DATA TO EXAMINE -
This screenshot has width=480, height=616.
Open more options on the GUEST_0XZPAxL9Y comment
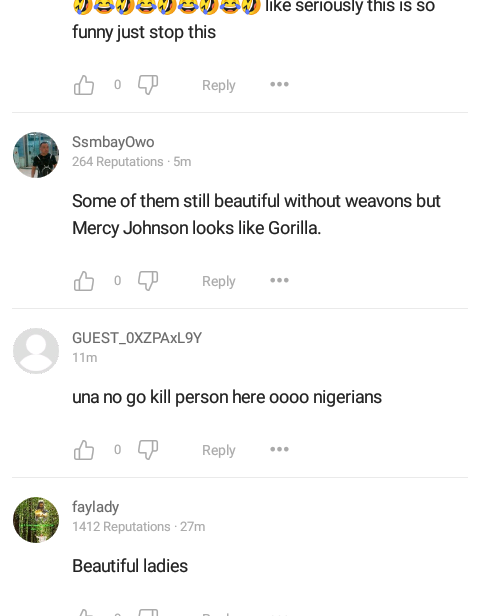point(279,449)
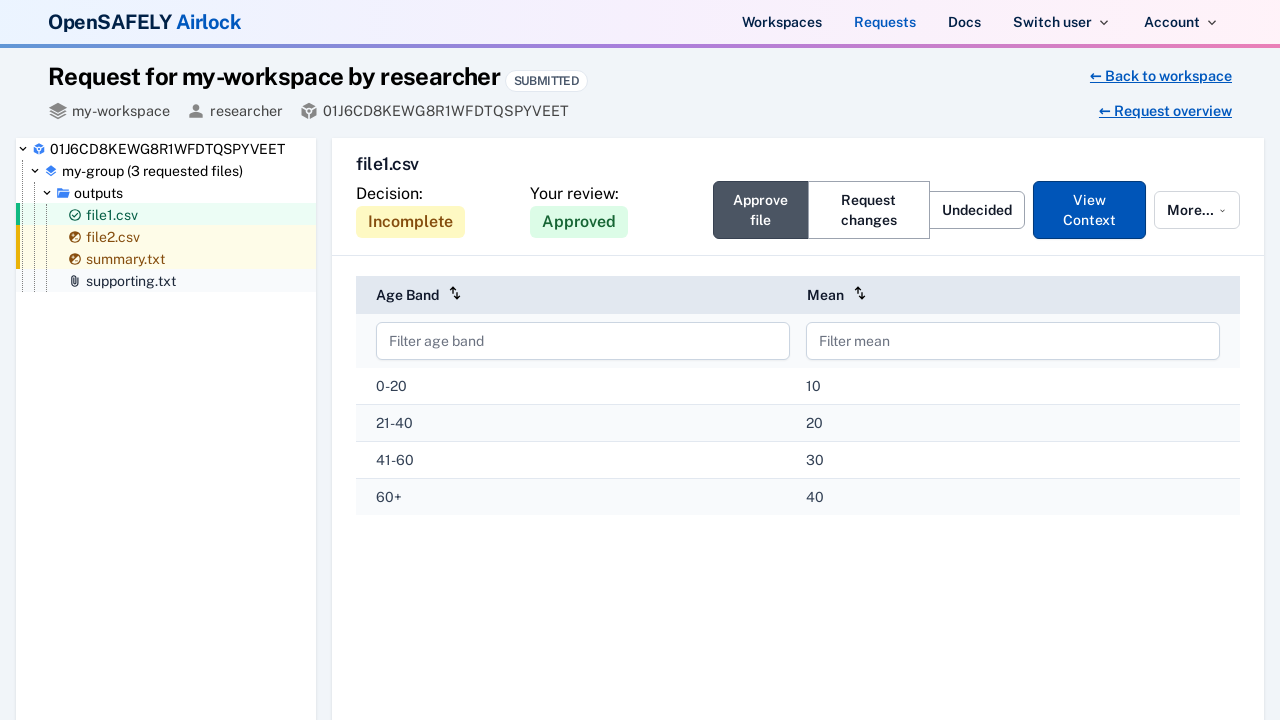The height and width of the screenshot is (720, 1280).
Task: Switch to the Requests navigation item
Action: click(884, 22)
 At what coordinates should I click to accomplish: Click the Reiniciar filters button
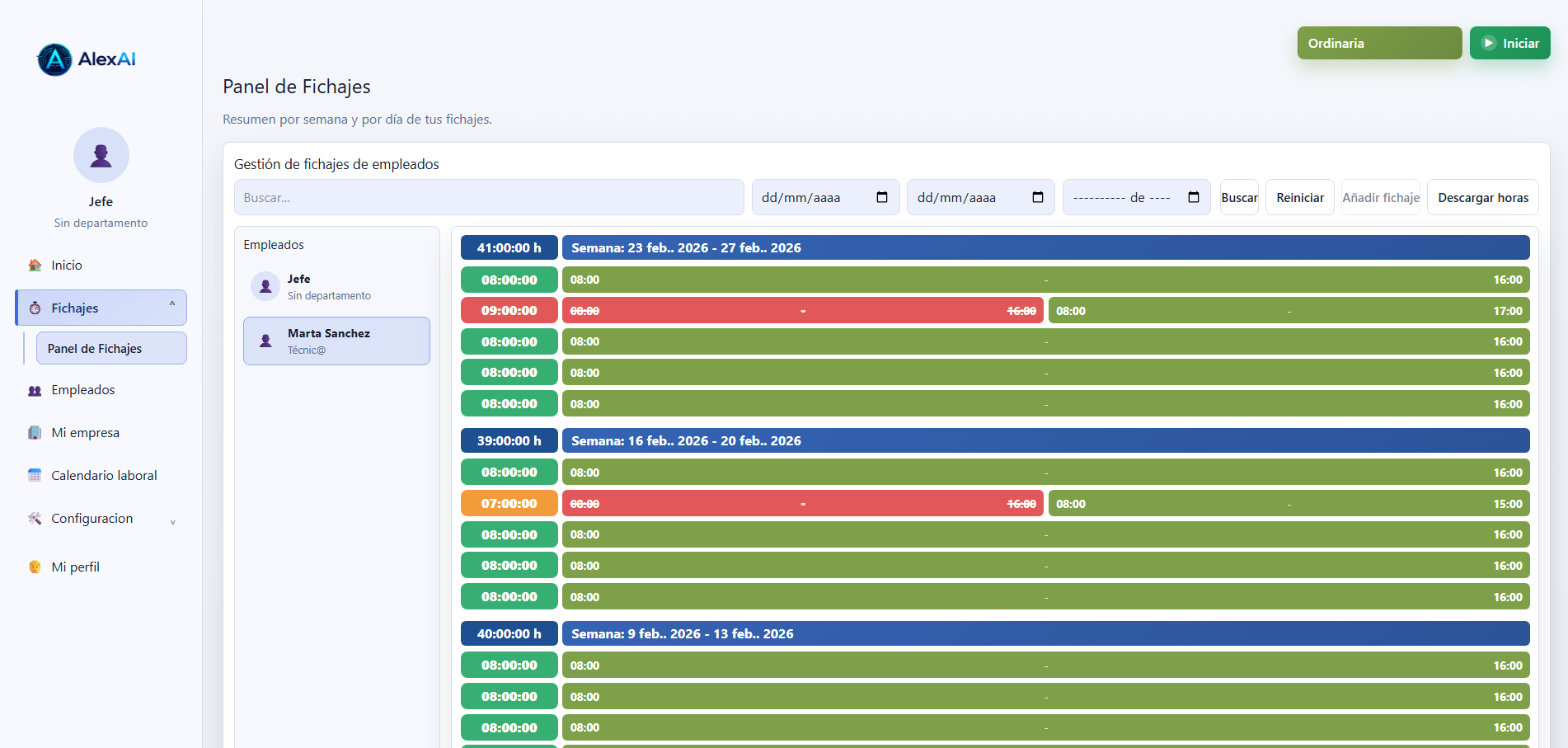point(1299,198)
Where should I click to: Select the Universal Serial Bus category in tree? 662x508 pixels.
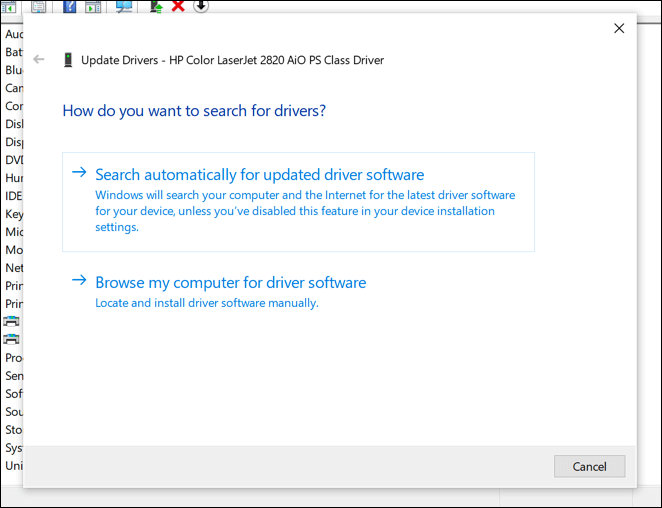(x=13, y=466)
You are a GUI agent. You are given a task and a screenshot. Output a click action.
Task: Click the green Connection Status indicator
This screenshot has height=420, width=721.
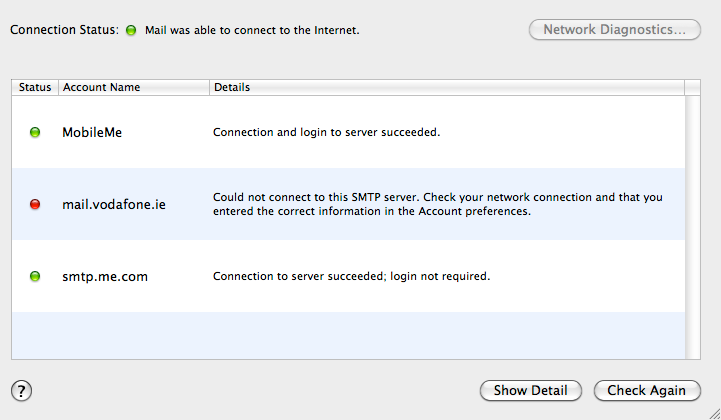click(131, 30)
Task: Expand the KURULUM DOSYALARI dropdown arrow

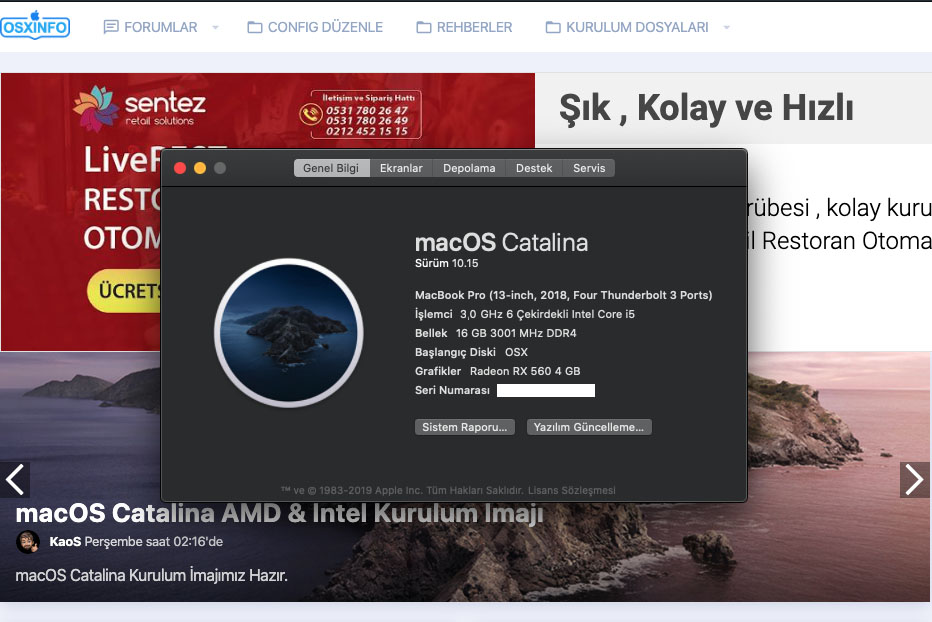Action: click(726, 27)
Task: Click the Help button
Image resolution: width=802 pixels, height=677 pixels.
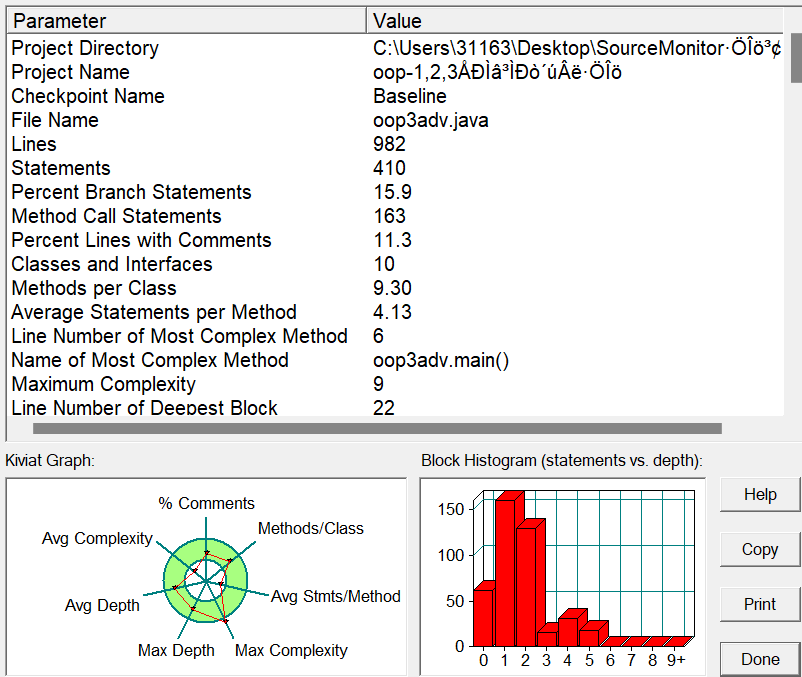Action: (x=760, y=495)
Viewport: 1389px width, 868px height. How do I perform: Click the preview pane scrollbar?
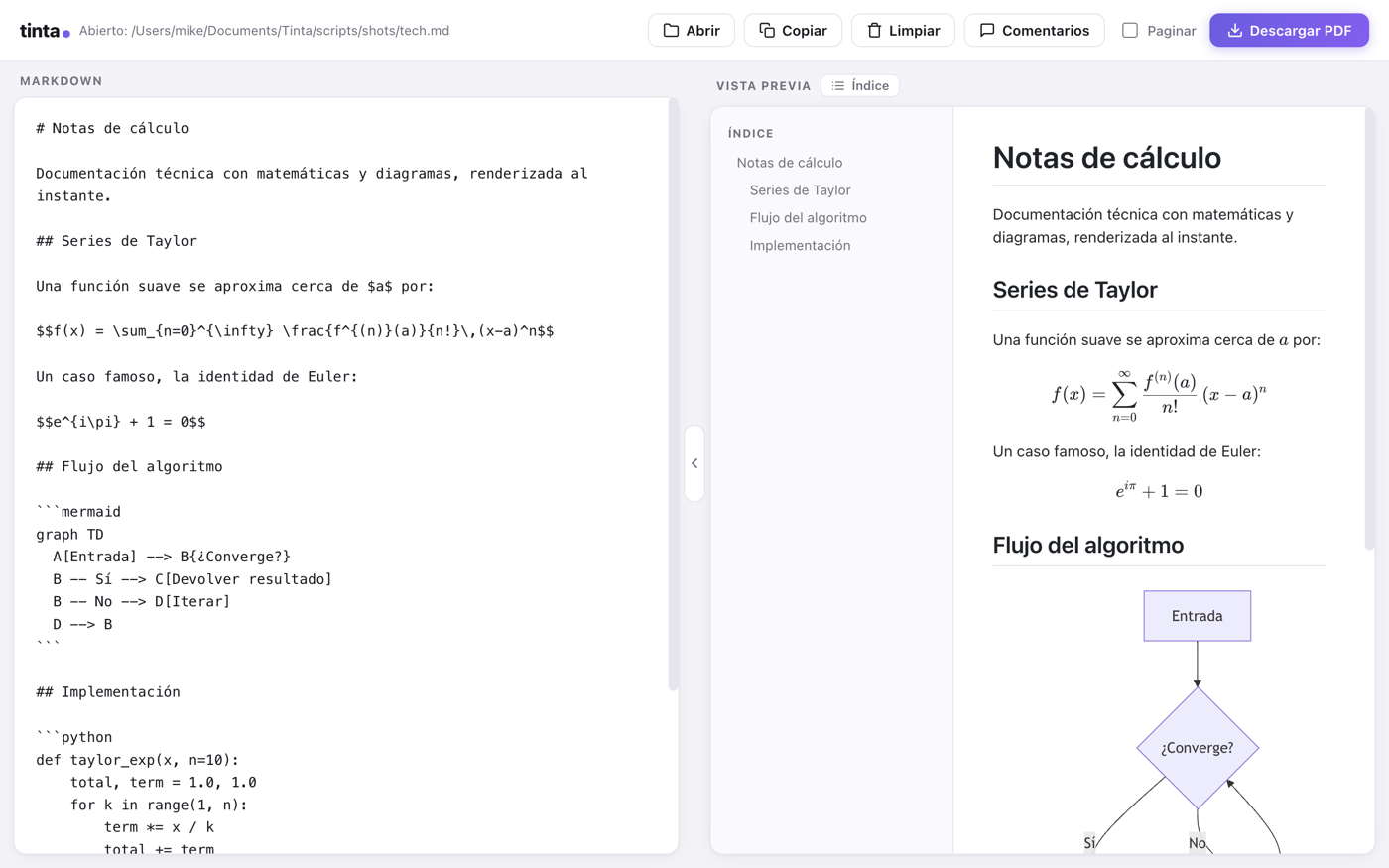(x=1370, y=328)
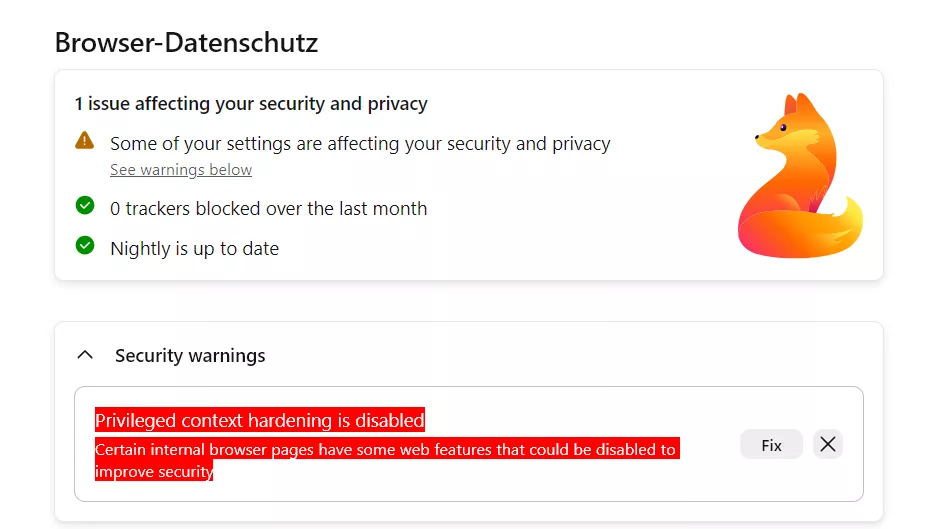Click the orange fox illustration
Viewport: 948px width, 529px height.
(798, 178)

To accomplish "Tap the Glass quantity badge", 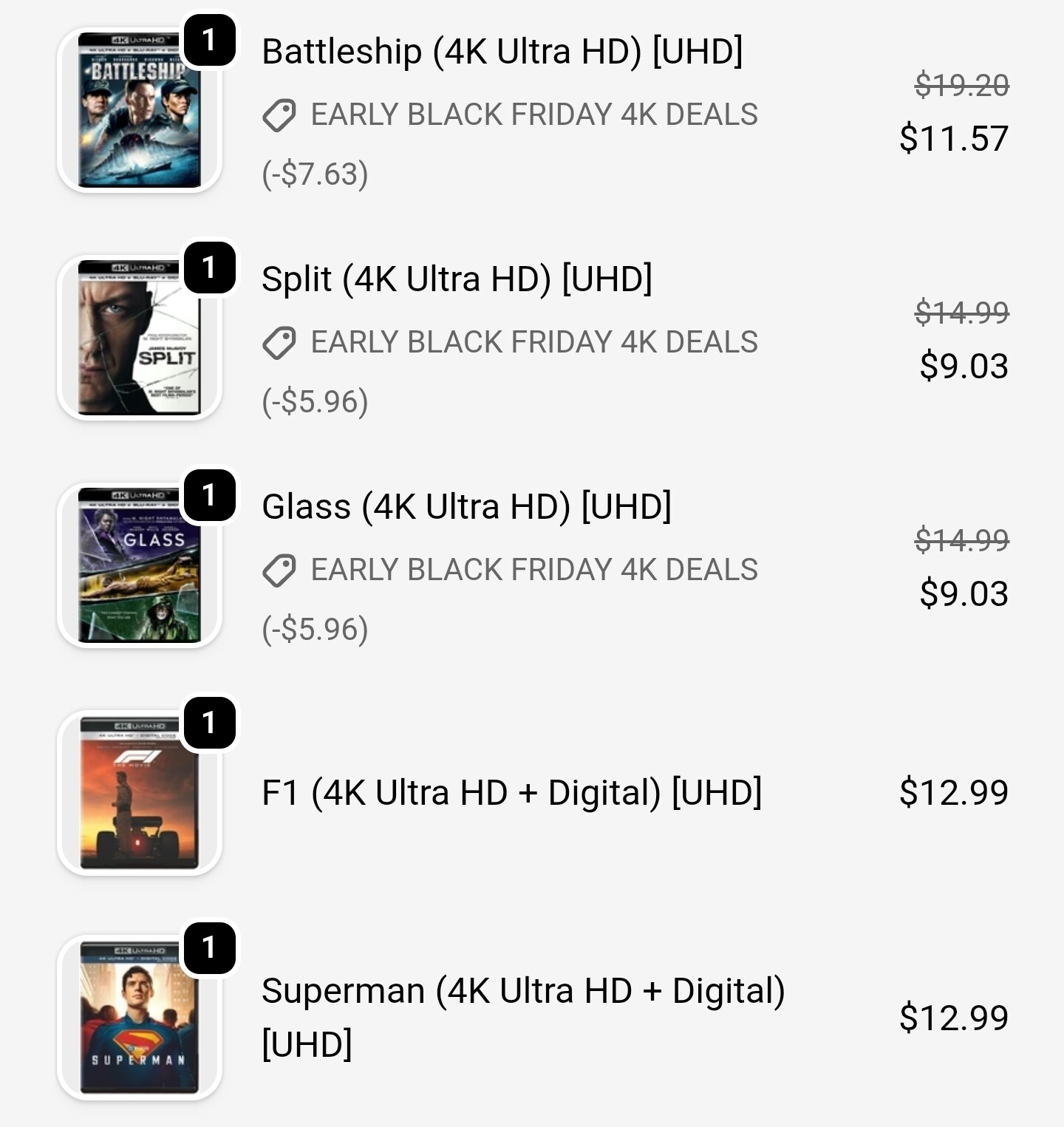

REQUIRED ACTION - Leave out all pictures and extract exactly the lines from the line with "Task: Click the green" through the end of the material.

RESPONSE TO THIS EXERCISE -
Task: Click the green Connection Status indicator
This screenshot has height=420, width=721.
click(131, 30)
Task: Expand the KURULUM DOSYALARI dropdown arrow

Action: click(726, 27)
Task: Click the Help button
Image resolution: width=802 pixels, height=677 pixels.
Action: (x=760, y=495)
Viewport: 1389px width, 868px height. How do I perform: Click the preview pane scrollbar?
(x=1370, y=328)
Click the orange fox illustration
Viewport: 948px width, 529px height.
(798, 178)

To accomplish "Tap the Glass quantity badge", 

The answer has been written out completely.